As added by P.L.179-1991, SEC.1. Amended by P.L.1-1992, SEC.127; P.L.96-1993, SEC.13.
IC 23-17-19-4
Articles of merger; contents; effective date; filing
    
Sec. 4. (a) After a plan of merger is approved by the board of directors and if required by section 3 of this chapter by the members and any other persons, the surviving or acquiring corporation shall deliver to the secretary of state articles of merger setting forth the following:
        (1) The plan of merger.
        (2) If approval of members was not required, a statement to that effect and a statement that the plan was approved by a sufficient vote of the board of directors.
        (3) If approval by members was required, the following:
            (A) The designation, number of memberships outstanding, number of votes entitled to be cast by each class entitled to vote separately on the plan, and number of votes of each class indisputably voting on the plan.
            (B) Either the total number of votes cast for and against the plan by each class entitled to vote separately on the plan or the total number of undisputed votes cast for the plan by each class and a statement that the number cast for the plan by each class was sufficient for approval by that class.
        (4) If approval of the plan by a person other than the members or the board of directors is required under section 3(a)(3) of this chapter, a statement that the approval was obtained.
    (b) Unless a delayed effective date is specified, a merger takes effect when the articles of merger are filed.
    (c) The surviving corporation resulting from a merger may, after the merger has become effective, file for record with the county recorder of each county in Indiana in which a merging corporation has real property at the time of the merger, the title to which will be transferred by the merger, a file-stamped copy of the articles of merger. If the plan of merger sets forth amendments to the articles of incorporation of the surviving corporation that change the surviving corporation's corporate name, a file-stamped copy of the articles of merger may be filed for record with the county recorder of each county in Indiana in which the surviving corporation has real property at the time the merger becomes effective. A failure to record a copy of the articles of merger under this subsection does not affect the validity of the merger or the change in corporate name.
As added by P.L.179-1991, SEC.1.

IC 23-17-19-5
Effect of mergers
    
Sec. 5. (a) When a merger takes effect the following occur:
        (1) Another corporation party to the merger merges into the surviving corporation and the separate existence of every corporation except the surviving corporation ceases.
        (2) The title to real property and other property owned by each corporation party to the merger is vested in the surviving corporation without reversion or impairment subject to any

conditions to which the property was subject before the merger.
        (3) The surviving corporation has all liabilities and obligations of each corporation party to the merger.
        (4) A proceeding pending against a corporation party to the merger may be continued as if the merger did not occur or the surviving corporation may be substituted in the proceeding for the corporation whose existence ceased.
        (5) The articles of incorporation and bylaws of the surviving corporation are amended to the extent provided in the plan of merger.

◆ Records:
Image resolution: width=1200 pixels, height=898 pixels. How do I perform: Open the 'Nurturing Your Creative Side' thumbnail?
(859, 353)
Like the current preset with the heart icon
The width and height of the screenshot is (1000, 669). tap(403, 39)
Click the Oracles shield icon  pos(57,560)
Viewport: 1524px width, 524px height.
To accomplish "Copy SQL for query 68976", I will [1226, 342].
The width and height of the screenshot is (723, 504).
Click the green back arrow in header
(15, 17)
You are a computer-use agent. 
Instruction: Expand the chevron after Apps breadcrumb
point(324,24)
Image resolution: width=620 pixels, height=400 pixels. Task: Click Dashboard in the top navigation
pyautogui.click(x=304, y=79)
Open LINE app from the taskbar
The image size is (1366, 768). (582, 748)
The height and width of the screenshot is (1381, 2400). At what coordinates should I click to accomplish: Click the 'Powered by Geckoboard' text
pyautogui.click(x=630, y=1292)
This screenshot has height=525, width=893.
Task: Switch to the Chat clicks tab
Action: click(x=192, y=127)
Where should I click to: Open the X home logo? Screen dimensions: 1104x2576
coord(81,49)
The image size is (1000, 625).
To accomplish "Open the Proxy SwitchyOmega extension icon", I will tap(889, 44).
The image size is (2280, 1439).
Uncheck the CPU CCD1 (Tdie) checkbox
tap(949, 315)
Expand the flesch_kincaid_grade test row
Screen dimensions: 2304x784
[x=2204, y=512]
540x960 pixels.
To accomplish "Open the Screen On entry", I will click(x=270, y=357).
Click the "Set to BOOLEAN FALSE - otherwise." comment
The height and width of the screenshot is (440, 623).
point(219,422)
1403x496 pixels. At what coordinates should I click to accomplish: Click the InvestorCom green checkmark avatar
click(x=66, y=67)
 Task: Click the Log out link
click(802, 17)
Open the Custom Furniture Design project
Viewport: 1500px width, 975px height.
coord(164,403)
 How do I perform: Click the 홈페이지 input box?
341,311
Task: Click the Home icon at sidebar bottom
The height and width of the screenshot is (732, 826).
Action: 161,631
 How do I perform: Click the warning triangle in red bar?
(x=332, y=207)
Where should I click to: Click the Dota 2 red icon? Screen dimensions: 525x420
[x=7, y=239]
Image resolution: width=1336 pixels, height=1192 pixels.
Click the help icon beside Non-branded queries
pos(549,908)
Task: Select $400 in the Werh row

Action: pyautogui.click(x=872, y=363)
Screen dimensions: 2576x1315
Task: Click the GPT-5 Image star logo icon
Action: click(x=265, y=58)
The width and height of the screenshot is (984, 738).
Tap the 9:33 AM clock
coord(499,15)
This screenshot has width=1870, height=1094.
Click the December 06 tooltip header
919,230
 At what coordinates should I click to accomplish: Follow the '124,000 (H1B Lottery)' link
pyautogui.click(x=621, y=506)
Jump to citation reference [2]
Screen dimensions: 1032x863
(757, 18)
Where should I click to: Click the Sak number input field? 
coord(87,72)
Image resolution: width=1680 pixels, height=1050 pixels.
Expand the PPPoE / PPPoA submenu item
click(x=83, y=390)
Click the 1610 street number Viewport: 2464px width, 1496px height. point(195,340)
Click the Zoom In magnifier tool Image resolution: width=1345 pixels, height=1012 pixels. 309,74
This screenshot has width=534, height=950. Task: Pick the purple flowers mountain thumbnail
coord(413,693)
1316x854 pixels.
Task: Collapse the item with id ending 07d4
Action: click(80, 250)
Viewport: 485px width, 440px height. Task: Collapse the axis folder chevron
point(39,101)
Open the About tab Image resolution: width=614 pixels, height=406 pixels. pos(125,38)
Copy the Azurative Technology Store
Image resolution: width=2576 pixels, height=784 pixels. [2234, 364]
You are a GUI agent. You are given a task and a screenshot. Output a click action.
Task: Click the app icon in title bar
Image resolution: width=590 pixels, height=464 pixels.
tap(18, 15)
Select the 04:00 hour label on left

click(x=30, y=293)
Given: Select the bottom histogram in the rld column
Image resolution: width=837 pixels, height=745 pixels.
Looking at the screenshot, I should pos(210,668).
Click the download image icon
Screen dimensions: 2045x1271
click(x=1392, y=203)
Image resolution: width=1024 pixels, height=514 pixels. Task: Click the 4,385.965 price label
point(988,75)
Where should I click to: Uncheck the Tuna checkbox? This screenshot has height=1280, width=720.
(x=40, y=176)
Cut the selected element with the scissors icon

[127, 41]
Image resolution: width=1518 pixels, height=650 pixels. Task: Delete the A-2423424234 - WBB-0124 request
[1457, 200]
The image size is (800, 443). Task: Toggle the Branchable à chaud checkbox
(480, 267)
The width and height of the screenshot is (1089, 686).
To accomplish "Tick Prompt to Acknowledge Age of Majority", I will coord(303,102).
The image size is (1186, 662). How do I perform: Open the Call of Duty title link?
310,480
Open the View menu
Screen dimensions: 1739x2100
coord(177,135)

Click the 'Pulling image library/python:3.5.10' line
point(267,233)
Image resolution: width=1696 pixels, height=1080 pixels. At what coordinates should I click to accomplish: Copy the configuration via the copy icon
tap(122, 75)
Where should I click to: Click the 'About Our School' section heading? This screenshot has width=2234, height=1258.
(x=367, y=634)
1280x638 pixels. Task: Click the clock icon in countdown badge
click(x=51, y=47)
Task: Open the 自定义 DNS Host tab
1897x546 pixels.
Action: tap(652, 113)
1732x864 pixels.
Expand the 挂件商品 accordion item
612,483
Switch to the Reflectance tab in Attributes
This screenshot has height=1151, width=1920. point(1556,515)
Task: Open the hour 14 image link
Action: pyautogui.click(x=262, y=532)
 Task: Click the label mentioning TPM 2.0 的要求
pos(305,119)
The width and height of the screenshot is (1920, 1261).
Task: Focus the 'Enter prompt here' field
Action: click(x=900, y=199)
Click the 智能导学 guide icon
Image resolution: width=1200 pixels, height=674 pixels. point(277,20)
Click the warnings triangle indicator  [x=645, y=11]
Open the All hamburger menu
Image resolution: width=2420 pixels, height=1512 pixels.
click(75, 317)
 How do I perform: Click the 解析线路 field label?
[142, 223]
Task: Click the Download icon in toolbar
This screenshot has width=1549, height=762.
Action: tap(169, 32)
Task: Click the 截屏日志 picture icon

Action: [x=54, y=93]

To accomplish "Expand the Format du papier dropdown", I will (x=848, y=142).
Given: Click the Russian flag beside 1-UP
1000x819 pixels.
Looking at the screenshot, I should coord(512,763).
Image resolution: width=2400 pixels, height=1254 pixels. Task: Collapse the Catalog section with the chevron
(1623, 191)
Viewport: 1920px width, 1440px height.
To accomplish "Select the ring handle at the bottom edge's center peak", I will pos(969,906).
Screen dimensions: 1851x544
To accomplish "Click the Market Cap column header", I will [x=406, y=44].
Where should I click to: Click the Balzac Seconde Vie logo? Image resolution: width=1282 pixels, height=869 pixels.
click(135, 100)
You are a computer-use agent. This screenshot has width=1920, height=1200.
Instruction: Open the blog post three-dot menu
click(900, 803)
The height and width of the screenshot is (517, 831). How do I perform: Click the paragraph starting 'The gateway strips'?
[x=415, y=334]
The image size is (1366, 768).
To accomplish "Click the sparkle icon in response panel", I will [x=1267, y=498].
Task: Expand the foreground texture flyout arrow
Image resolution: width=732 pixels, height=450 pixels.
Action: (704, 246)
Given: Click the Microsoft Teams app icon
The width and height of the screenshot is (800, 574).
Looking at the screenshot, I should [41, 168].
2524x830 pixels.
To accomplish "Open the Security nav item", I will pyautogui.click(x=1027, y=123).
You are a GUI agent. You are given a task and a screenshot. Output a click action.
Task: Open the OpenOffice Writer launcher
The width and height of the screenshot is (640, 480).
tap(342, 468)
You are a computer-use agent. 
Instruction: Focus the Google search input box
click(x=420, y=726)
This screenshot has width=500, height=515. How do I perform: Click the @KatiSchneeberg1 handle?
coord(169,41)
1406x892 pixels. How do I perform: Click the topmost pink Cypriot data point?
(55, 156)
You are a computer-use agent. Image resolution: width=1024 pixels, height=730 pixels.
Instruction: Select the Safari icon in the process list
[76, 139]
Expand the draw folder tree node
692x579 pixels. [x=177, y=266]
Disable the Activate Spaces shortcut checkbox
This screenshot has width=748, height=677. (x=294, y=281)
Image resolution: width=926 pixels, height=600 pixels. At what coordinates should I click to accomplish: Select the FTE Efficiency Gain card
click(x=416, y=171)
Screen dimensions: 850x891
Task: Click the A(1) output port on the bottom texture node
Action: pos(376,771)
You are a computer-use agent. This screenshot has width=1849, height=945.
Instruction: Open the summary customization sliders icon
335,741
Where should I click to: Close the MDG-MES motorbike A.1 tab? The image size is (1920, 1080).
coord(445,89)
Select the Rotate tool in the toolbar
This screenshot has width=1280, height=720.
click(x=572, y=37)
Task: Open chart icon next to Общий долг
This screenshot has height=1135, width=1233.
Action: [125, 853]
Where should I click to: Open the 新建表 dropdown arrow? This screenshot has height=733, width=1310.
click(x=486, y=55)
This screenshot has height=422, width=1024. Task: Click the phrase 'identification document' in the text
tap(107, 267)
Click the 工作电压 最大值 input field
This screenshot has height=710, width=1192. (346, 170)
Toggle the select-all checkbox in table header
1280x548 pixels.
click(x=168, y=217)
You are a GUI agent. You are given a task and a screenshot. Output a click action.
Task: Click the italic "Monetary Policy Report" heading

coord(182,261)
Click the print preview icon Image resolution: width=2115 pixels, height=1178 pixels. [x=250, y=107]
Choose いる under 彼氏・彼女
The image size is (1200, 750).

◆ Written problem 1:
Answer the following from the Indiana merger statute:
(a) To whom must the surviving or acquiring corporation deliver the articles of merger?
(b) If no delayed effective date is specified, when does a merger take effect?
(c) When a merger takes effect, which corporation has all liabilities and obligations of each corporation party to the merger?
◆ Written problem 2: Return the passage of the Indiana merger statute from "(3) The surviving" up to and including "in the plan of merger.", copied word for word.
◆ Written problem 3: Carry the Indiana merger statute forward from the point where it stops.

◆ Result 1:
(a) The secretary of state.
(b) When the articles of merger are filed.
(c) The surviving corporation.

◆ Result 2:
(3) The surviving corporation has all liabilities and obligations of each corporation party to the merger.
        (4) A proceeding pending against a corporation party to the merger may be continued as if the merger did not occur or the surviving corporation may be substituted in the proceeding for the corporation whose existence ceased.
        (5) The articles of incorporation and bylaws of the surviving corporation are amended to the extent provided in the plan of merger.

◆ Result 3:
    (b) After a merger takes effect as provided in this article, any terms of the plan of merger that are not included in the articles of incorporation shall be considered to be contract rights only and not part of the governing document of the corporation.
As added by P.L.179-1991, SEC.1.

IC 23-17-19-6
Foreign corporations
    
Sec. 6. (a) Except as provided in section 2 of this chapter, foreign business or nonprofit corporations may merge with domestic nonprofit corporations if the following conditions are met:
        (1) The merger is permitted by the law of the state or country under whose laws each foreign corporation is incorporated and each foreign corporation complies with that law in effecting the merger.
        (2) The foreign corporation complies with section 4 of this chapter if the foreign corporation is the surviving corporation of the merger.
        (3) Each domestic nonprofit corporation complies with sections 1 through 3 of this chapter and, if the domestic nonprofit corporation is the surviving corporation of the merger, with section 4 of this chapter.
    (b) Upon the merger taking effect, the surviving foreign business or nonprofit corporation is considered to have irrevocably appointed the secretary of state as the agent for service of process for the business or corporation in any proceeding brought against the business or corporation.
As added by P.L.179-1991, SEC.1.

IC 23-17-19-7
Bequests, devises, gifts, grants, or premises
    
Sec. 7. A bequest, devise, gift, grant, or promise contained in a will or other instrument of donation, subscription, or conveyance that:
        (1) is made to a constituent corporation; and
        (2) takes effect or remains payable after the merger;
inures to the surviving corporation unless a will or other instrument otherwise specifically provides.
As added by P.L.179-1991, SEC.1.
IC 23-17-19-8
Compliance with related provisions
    
Sec. 8. A domestic business corporation that is a party to a merger with a nonprofit corporation under this chapter shall comply with all applicable requirements of IC 23-1 relating to mergers except when inconsistent with this chapter. A domestic business corporation that is the survivor of a merger with a nonprofit corporation is subject to IC 23-1 after the merger.